## AIM OF THE TASK
Copy each line, word for word, from the one with "Remove the Ep 23 entry from 01/08/2021" through the final line of the listing, but skip the pictures.
[[ TASK INPUT, beginning ]]
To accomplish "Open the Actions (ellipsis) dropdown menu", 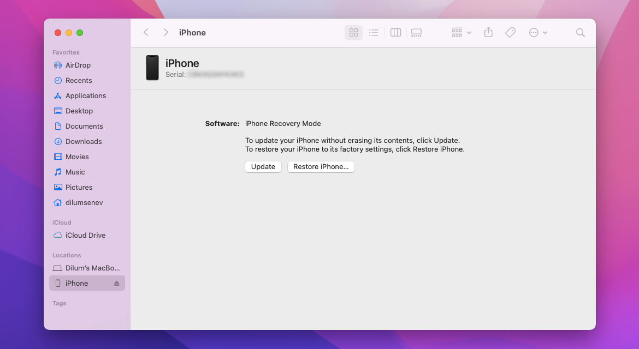I will pos(537,32).
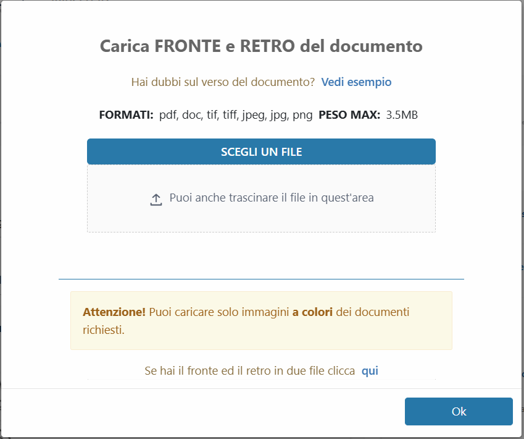Click the PESO MAX label
The height and width of the screenshot is (439, 524).
(x=349, y=115)
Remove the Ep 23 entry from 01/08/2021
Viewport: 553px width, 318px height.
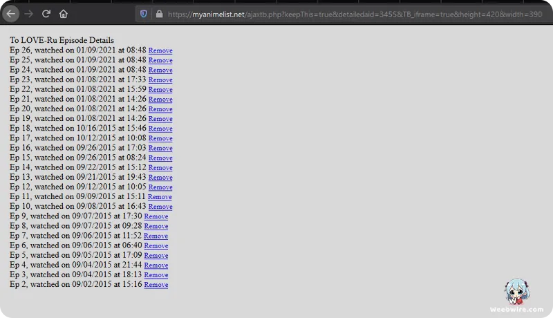tap(160, 80)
[[ TASK INPUT, end ]]
## RESPONSE TO THE EXERCISE
Remove the Ep 23 entry from 01/08/2021
Viewport: 553px width, 318px height.
tap(160, 80)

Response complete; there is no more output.